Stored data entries

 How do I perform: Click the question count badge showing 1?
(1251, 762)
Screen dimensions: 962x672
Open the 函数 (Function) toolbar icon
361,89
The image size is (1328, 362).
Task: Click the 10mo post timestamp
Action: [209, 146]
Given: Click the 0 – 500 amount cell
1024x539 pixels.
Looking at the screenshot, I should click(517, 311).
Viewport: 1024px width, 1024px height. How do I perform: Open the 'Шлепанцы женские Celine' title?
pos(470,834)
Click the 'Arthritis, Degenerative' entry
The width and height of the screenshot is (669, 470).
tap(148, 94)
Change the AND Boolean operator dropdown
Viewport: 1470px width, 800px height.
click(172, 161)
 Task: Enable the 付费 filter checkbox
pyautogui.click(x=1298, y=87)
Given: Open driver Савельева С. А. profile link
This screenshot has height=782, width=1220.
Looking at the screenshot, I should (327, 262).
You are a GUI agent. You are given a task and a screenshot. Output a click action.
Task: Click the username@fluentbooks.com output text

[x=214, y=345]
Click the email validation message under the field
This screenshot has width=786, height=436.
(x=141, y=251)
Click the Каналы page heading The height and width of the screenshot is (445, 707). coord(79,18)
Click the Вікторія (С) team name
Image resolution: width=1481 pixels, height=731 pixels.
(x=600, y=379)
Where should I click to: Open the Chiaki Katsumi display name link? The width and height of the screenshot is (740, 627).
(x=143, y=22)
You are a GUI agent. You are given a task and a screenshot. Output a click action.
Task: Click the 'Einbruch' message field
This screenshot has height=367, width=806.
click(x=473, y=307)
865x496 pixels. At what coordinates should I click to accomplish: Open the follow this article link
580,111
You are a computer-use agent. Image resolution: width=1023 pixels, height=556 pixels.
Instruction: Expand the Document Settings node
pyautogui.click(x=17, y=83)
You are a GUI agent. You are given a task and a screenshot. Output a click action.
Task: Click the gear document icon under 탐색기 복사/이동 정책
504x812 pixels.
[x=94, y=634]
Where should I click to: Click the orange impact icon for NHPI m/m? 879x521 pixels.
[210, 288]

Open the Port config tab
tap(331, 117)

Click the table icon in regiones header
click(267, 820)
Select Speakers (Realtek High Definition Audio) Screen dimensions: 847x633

**Exercise**
Restate every line of the data word for word.

**Response for this exercise**
 How do I perform: Click the question count badge showing 1?
(1251, 762)
Screen dimensions: 962x672
Open the 函数 (Function) toolbar icon
361,89
The image size is (1328, 362).
Task: Click the 10mo post timestamp
Action: [209, 146]
Given: Click the 0 – 500 amount cell
1024x539 pixels.
Looking at the screenshot, I should click(517, 311).
Viewport: 1024px width, 1024px height. How do I perform: Open the 'Шлепанцы женские Celine' title?
pos(470,834)
Click the 'Arthritis, Degenerative' entry
The width and height of the screenshot is (669, 470).
tap(148, 94)
Change the AND Boolean operator dropdown
Viewport: 1470px width, 800px height.
click(172, 161)
 Task: Enable the 付费 filter checkbox
pyautogui.click(x=1298, y=87)
Given: Open driver Савельева С. А. profile link
This screenshot has height=782, width=1220.
Looking at the screenshot, I should (327, 262).
You are a GUI agent. You are given a task and a screenshot. Output a click action.
Task: Click the username@fluentbooks.com output text

[x=214, y=345]
Click the email validation message under the field
This screenshot has width=786, height=436.
(x=141, y=251)
Click the Каналы page heading The height and width of the screenshot is (445, 707). coord(79,18)
Click the Вікторія (С) team name
Image resolution: width=1481 pixels, height=731 pixels.
(x=600, y=379)
Where should I click to: Open the Chiaki Katsumi display name link? The width and height of the screenshot is (740, 627).
(x=143, y=22)
You are a GUI agent. You are given a task and a screenshot. Output a click action.
Task: Click the 'Einbruch' message field
This screenshot has height=367, width=806.
click(x=473, y=307)
865x496 pixels. At what coordinates should I click to accomplish: Open the follow this article link
580,111
You are a computer-use agent. Image resolution: width=1023 pixels, height=556 pixels.
Instruction: Expand the Document Settings node
pyautogui.click(x=17, y=83)
You are a GUI agent. You are given a task and a screenshot. Output a click action.
Task: Click the gear document icon under 탐색기 복사/이동 정책
504x812 pixels.
[x=94, y=634]
Where should I click to: Click the orange impact icon for NHPI m/m? 879x521 pixels.
[210, 288]

Open the Port config tab
tap(331, 117)

Click the table icon in regiones header
click(267, 820)
Select Speakers (Realtek High Definition Audio) Screen dimensions: 847x633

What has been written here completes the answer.